Stored items:
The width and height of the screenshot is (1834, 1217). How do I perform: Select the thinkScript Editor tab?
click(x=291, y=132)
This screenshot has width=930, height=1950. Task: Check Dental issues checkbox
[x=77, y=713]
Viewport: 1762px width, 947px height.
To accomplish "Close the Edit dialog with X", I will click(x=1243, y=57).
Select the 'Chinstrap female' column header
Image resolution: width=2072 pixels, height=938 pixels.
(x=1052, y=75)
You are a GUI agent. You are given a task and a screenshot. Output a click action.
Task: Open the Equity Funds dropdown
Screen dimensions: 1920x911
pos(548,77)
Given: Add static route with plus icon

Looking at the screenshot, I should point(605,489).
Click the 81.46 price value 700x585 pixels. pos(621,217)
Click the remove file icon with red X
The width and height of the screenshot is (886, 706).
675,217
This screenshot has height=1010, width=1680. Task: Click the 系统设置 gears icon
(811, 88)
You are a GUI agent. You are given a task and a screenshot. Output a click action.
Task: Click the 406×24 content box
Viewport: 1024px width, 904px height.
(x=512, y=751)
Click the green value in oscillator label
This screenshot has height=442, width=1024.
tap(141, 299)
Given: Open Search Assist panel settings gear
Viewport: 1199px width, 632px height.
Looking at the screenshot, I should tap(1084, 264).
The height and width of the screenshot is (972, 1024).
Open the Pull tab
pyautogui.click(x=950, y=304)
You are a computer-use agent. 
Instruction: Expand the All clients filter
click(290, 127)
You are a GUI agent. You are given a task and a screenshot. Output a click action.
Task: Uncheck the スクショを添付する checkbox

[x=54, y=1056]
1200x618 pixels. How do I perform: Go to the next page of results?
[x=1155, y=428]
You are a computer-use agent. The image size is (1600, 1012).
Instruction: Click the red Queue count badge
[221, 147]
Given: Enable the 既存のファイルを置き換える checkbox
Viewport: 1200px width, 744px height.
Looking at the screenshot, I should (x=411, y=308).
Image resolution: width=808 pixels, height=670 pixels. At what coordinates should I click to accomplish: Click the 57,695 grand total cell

Work task:
Scan the entries above for the word "accomplish", then copy every line in which it occurs.

Answer section:
To accomplish "Close the Edit dialog with X", I will click(x=1243, y=57).
Image resolution: width=808 pixels, height=670 pixels. At what coordinates should I click to accomplish: Click the 57,695 grand total cell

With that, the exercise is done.